Deutsches Handwerksblatt | Ausgabe 02/2025Ohne geht’s nicht: Brot und Demokratie
Pascal Rubertus hat mit seiner Bäckerei »Backstein« einen regelrechten Hype ausgelöst. Nun will er etwas vom Erfolg zurückgeben.

Ein Porträt von Robert Iwanetz.
Pascal Rubertus hat mit seiner Bäckerei »Backstein« einen regelrechten Hype ausgelöst. Nun will er etwas vom Erfolg zurückgeben.
Mit der Entscheidung, nochmal ein zweites Berufsleben als Bäcker zu beginnen, hat Pascal Rubertus echte Spuren in Leipzig hinterlassen. Quer einmal über die Wiese im Innenhof der Galerie für zeitgenössische Kunst führt ein Fußweg zu seiner »Backstein«-Bäckerei, den es vorher nicht gab. Ein Trampelpfad, der nach und nach erst durch die langen Schlangen entstand, die sich seit Jahren jeden Tag vor der Bäckerei bilden. Rubertus ließ ihn nun auf eigene Kosten professionell von einem Gartenbauunternehmen verfestigen. »Ich hätte mir nie so einen Erfolg träumen lassen«, sagt der 50-Jährige, der nun ins achte Jahr mit seiner »Bäckerei für zeitgenössisches Brot« geht. Aus den ursprünglich drei sind mittlerweile 24 Mitarbeiter geworden, darunter zwei Azubis. Woche für Woche verarbeiten sie 60 Säcke Mehl zu zwölf verschiedenen Brotsorten, Focaccia, Zimtschnecken und Kuchen.

#### AUFGABE A
Aktualisiere die Zeilen ab der Zeile mit „You are a computer-use agent. 1920x1080“ bis einschließlich der Zeile mit „will click(486, 60).“, indem du dort „Image resolution“ durch „Resolution“ ersetzt und alles andere unverändert lässt. Gib nur diese Zeilen aus.
Der Artikel und die folgenden Zeilen stammen aus unterschiedlichen Quellen.

#### BEREITGESTELLTE ZEILEN
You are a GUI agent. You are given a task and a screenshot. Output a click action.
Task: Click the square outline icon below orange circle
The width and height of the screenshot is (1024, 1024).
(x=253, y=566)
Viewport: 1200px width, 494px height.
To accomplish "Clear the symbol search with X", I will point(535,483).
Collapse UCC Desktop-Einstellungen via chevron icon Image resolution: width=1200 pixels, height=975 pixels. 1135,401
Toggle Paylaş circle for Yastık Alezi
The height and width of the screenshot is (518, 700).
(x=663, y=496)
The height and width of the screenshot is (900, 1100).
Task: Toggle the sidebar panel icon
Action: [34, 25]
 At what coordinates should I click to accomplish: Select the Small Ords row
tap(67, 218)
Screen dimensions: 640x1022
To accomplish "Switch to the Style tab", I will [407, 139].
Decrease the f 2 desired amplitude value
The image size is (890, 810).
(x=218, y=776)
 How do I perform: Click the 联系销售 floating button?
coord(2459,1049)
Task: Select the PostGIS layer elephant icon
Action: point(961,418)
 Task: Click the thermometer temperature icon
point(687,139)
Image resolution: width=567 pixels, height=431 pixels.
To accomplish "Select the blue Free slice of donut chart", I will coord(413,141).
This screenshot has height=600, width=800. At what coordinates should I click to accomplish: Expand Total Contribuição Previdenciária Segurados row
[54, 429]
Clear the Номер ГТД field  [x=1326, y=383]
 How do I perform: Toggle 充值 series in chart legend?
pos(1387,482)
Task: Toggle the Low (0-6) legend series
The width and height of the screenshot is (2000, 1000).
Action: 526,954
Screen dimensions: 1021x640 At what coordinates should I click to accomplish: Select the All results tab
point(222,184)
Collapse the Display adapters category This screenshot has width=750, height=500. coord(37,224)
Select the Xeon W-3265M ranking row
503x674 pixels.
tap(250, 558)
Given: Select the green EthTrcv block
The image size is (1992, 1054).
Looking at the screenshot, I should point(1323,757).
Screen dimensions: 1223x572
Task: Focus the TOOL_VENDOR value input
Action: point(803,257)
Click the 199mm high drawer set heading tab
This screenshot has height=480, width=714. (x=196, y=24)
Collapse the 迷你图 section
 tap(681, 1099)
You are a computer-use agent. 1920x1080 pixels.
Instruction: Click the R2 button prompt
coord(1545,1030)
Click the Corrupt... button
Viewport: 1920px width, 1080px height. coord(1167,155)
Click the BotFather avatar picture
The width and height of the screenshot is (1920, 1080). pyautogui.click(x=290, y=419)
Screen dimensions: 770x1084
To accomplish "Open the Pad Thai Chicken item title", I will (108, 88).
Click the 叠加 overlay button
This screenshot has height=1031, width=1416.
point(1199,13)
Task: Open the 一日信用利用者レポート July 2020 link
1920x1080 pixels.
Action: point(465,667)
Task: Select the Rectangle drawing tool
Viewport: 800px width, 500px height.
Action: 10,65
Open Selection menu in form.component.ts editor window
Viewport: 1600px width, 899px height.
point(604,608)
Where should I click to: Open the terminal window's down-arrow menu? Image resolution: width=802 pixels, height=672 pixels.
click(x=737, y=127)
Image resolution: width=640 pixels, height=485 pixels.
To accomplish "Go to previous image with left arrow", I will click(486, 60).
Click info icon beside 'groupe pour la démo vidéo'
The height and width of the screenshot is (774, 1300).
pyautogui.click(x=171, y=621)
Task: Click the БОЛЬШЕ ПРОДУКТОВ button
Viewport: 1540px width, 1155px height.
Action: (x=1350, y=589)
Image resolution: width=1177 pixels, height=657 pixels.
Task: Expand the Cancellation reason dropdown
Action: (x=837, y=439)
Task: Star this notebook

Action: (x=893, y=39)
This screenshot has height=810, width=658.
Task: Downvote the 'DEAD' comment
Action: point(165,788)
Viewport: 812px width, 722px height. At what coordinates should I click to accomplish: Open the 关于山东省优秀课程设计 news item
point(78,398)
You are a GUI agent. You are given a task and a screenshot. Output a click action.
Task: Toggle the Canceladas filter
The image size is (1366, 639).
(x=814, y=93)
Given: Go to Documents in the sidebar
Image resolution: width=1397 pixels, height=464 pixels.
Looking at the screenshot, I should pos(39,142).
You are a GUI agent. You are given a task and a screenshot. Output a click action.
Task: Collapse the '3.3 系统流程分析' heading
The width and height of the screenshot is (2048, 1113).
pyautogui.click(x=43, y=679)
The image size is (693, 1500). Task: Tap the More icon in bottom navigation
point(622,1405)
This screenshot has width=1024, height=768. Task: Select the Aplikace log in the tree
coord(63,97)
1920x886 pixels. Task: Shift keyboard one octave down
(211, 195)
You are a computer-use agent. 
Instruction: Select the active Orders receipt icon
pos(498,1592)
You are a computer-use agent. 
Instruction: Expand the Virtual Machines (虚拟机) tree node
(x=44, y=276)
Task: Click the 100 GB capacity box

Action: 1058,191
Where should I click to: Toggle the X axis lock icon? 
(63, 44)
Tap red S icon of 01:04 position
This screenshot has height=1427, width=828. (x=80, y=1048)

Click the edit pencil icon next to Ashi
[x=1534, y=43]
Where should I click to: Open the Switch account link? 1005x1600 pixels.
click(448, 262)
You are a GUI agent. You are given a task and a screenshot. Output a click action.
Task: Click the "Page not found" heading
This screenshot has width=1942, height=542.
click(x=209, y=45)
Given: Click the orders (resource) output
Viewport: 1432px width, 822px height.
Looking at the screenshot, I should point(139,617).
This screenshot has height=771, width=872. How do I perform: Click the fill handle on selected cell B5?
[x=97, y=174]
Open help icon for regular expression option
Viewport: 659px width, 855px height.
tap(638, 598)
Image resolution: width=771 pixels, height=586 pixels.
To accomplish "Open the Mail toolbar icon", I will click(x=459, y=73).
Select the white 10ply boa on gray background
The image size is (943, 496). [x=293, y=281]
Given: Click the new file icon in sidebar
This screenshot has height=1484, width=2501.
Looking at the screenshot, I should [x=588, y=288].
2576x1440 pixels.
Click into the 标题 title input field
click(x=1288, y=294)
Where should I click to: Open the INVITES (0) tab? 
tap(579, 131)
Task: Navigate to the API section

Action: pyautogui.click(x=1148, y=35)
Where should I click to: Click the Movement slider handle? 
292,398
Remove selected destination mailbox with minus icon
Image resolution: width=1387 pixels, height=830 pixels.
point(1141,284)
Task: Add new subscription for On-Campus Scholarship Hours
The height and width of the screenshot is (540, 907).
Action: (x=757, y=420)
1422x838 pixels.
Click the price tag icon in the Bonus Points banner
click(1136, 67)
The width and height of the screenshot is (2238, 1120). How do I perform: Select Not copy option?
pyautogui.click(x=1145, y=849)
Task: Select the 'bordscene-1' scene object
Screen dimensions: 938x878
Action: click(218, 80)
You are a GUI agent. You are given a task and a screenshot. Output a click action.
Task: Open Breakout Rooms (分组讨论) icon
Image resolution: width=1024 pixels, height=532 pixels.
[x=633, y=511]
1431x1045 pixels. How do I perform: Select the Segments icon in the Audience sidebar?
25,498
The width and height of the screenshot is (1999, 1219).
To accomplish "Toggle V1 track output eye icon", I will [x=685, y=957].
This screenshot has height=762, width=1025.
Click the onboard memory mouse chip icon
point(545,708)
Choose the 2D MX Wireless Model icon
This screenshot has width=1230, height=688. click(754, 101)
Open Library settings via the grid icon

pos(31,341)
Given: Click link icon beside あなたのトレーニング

#### AUFGABE B
Prüfe, ob die folgenden Aussagen mit dem Artikel über die Bäckerei »Backstein« übereinstimmen. Antworte jeweils mit Ja oder Nein und zitiere die entscheidenden Worte wörtlich: (i) Pascal Rubertus ist 50 Jahre alt. (ii) Die Bäckerei begann mit fünf Mitarbeitern. (iii) Die Befestigung des Fußwegs bezahlte die Stadt.

#### VOLLSTÄNDIGE ANTWORT A
You are a computer-use agent. 1920x1080 pixels.
Instruction: Click the R2 button prompt
coord(1545,1030)
Click the Corrupt... button
Viewport: 1920px width, 1080px height. coord(1167,155)
Click the BotFather avatar picture
The width and height of the screenshot is (1920, 1080). pyautogui.click(x=290, y=419)
Screen dimensions: 770x1084
To accomplish "Open the Pad Thai Chicken item title", I will (108, 88).
Click the 叠加 overlay button
This screenshot has height=1031, width=1416.
point(1199,13)
Task: Open the 一日信用利用者レポート July 2020 link
1920x1080 pixels.
Action: point(465,667)
Task: Select the Rectangle drawing tool
Viewport: 800px width, 500px height.
Action: 10,65
Open Selection menu in form.component.ts editor window
Viewport: 1600px width, 899px height.
point(604,608)
Where should I click to: Open the terminal window's down-arrow menu? Resolution: width=802 pixels, height=672 pixels.
click(x=737, y=127)
Resolution: width=640 pixels, height=485 pixels.
To accomplish "Go to previous image with left arrow", I will click(486, 60).

#### VOLLSTÄNDIGE ANTWORT B
(i) Ja: „sagt der 50-Jährige“
(ii) Nein: „Aus den ursprünglich drei sind mittlerweile 24 Mitarbeiter geworden“
(iii) Nein: „Rubertus ließ ihn nun auf eigene Kosten professionell von einem Gartenbauunternehmen verfestigen.“